Some friends, of whom I particularly inquired, assured me, that it is not to any great extent prevalent in those parts of Derbyshire where goître is oftenest seen in the human being.
It is periodical in the dog. I have seen it under medical treatment, and without medical treatment, perfectly disappear for a while, and soon afterwards, without any assignable cause, return. There is a breed of the Blenheim spaniel, in which this periodical goître is very remarkable; the slightest cold is accompanied by enlargement of the thyroid gland, but the swelling altogether disappears in the course of a fortnight. I am quite assured that it is hereditary; no one that is accustomed to dogs can doubt this for a moment.
Treatment
. — I am almost ashamed to confess how many inefficient and cruel methods of treatment I many years ago adopted. I used mercurial friction, external stimulants, and blisters; I have been absurd enough to pass setons through the tumours, and even to extirpate them with the knife. The mercury salivated without any advantage, the stimulants and the blisters aggravated the evil; the setons did so in a tenfold degree, so that many dogs were lost in the irritative fever that was produced; and, although the gland, when directed out, could not be reproduced, yet I have been puzzled with the complication of vessels around it, and in one case lost my patient by hemorrhage, which I could not arrest.

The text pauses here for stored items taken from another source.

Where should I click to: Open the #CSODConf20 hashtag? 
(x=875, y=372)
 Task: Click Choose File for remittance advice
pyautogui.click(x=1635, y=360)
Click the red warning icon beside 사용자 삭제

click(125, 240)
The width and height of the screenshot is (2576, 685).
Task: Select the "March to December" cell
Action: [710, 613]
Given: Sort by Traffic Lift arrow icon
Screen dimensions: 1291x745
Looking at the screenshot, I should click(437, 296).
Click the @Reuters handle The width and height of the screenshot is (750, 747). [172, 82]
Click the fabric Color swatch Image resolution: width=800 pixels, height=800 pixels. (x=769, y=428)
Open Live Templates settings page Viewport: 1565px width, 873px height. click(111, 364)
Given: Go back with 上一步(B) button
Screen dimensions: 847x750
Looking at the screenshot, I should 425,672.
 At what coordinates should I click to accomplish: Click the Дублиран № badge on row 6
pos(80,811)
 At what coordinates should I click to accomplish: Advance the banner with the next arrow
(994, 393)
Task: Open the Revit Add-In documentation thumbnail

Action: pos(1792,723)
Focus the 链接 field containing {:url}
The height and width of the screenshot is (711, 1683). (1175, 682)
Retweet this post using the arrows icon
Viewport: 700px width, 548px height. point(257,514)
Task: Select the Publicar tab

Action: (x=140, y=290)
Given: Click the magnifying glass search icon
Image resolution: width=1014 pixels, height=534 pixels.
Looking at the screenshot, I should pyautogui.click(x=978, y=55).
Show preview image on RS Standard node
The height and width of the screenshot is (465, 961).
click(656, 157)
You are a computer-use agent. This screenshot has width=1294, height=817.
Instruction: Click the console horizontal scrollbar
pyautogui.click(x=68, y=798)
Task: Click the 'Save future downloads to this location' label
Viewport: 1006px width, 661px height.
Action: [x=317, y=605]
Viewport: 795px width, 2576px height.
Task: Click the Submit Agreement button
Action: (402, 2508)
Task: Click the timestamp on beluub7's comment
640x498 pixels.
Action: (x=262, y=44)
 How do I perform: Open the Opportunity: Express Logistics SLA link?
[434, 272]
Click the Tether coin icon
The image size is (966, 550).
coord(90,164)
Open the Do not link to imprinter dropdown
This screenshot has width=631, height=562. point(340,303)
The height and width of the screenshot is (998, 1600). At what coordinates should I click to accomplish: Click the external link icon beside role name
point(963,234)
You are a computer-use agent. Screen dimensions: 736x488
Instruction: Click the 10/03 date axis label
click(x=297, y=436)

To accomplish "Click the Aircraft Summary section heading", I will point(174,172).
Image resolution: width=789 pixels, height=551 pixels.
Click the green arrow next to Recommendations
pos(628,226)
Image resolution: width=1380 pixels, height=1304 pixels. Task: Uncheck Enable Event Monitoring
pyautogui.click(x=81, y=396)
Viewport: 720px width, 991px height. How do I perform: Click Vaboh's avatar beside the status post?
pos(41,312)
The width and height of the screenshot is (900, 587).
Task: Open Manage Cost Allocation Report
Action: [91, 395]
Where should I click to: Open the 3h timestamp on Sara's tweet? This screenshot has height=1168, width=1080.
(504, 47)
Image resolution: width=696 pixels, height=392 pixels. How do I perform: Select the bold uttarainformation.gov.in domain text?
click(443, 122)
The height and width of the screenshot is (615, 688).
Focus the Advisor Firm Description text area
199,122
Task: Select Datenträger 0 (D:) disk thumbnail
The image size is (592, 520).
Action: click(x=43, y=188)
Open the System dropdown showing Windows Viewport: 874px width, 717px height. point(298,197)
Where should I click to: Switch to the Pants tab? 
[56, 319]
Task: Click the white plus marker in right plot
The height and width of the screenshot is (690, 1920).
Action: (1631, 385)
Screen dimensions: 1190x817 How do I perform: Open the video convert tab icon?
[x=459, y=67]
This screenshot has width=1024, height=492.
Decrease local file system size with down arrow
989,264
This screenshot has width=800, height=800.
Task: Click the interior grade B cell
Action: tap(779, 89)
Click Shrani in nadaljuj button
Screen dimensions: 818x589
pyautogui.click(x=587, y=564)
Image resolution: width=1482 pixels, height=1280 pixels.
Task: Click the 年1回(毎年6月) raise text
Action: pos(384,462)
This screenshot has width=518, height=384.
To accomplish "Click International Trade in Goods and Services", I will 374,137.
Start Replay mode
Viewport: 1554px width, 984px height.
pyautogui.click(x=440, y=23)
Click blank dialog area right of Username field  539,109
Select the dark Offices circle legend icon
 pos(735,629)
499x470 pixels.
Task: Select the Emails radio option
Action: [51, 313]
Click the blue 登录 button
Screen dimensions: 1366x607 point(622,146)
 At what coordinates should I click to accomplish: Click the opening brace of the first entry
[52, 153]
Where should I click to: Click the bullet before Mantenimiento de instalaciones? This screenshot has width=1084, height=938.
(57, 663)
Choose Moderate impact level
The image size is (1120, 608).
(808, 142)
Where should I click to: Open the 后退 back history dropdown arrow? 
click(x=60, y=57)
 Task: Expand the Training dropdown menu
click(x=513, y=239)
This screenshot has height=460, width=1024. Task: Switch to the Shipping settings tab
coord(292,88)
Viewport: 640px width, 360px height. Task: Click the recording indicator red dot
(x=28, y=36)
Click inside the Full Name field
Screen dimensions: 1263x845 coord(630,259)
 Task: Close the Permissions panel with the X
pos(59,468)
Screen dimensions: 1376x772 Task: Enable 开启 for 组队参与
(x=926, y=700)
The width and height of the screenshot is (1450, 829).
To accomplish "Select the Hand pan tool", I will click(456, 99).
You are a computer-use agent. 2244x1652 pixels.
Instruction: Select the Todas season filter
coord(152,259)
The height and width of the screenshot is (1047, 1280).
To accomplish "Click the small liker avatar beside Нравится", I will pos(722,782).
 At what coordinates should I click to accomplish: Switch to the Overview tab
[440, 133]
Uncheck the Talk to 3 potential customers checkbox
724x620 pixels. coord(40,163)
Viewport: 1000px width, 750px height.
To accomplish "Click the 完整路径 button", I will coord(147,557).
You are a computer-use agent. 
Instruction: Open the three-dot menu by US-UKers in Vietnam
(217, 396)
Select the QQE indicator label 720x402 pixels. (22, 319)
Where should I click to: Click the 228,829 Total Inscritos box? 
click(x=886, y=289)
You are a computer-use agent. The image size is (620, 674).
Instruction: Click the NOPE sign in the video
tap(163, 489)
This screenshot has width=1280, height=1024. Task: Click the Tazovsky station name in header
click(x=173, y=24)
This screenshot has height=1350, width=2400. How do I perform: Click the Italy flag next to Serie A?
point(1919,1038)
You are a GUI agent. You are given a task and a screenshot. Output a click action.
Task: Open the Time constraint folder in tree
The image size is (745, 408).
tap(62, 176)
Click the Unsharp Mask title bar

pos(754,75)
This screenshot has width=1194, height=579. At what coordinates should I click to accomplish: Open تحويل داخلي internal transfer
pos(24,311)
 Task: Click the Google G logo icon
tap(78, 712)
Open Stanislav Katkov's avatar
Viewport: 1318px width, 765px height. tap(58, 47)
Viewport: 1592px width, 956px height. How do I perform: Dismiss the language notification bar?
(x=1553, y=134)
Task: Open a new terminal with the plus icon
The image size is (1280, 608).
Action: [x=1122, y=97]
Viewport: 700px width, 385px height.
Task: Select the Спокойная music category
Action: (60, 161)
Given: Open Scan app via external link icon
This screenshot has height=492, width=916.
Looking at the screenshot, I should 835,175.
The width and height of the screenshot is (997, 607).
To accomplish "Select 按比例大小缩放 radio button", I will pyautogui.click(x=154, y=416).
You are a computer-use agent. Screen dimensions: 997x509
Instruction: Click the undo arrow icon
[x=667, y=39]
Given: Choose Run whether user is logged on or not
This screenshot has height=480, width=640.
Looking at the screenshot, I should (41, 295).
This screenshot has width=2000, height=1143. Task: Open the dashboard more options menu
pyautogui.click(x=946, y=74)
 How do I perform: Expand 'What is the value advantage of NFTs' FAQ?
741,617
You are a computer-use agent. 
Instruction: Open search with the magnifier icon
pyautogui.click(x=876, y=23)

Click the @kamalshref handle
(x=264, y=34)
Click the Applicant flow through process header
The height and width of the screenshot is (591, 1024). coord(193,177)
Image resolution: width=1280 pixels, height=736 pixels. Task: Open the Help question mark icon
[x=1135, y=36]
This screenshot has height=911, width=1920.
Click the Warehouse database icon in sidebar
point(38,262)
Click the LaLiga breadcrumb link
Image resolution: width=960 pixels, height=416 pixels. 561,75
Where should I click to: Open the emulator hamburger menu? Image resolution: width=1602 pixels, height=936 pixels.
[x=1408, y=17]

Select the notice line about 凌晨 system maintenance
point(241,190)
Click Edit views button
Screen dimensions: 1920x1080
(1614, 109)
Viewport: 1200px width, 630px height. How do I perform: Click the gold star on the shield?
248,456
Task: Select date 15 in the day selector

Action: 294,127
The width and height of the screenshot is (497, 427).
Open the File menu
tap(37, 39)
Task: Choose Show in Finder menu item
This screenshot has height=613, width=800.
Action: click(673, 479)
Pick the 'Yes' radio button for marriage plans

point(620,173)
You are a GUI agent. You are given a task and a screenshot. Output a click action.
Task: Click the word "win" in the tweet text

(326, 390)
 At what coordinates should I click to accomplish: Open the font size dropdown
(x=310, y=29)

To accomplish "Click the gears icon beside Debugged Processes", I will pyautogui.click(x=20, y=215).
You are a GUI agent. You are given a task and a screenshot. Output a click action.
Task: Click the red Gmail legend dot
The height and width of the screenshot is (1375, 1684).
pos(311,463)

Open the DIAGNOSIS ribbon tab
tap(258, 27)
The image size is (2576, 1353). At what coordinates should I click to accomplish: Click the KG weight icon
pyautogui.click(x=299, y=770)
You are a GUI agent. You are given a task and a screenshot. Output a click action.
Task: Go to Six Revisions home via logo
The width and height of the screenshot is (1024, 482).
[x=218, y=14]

the power of iodine in the dispersion of glandular tumours was first spoken of, I eagerly tried it for this disease, and was soon satisfied that it was almost a specific. I scarcely recollect a case in which the glands have not very materially diminished; and, in the decided majority of cases, they have been gradually reduced to their natural size. I first tried an ointment composed of the iodine of potassium and lard, with some, but not a satisfactory result. Next I used the tincture of iodine, in doses of from five to ten drops, and with or without any external local application; but I found, at length, that the simple iodine, made into pills with powdered gum and syrup, effected almost all that I could wish. It is best to commence with the eighth of a grain for a small dog, and rapidly increase it to half a grain, morning and night. A larger dog may take from a quarter of a grain to a grain. In a few instances, loss of appetite and slight emaciation have been produced; but then, the medicine being suspended for a few days, no permanent ill effect has ever followed the exhibition of iodine.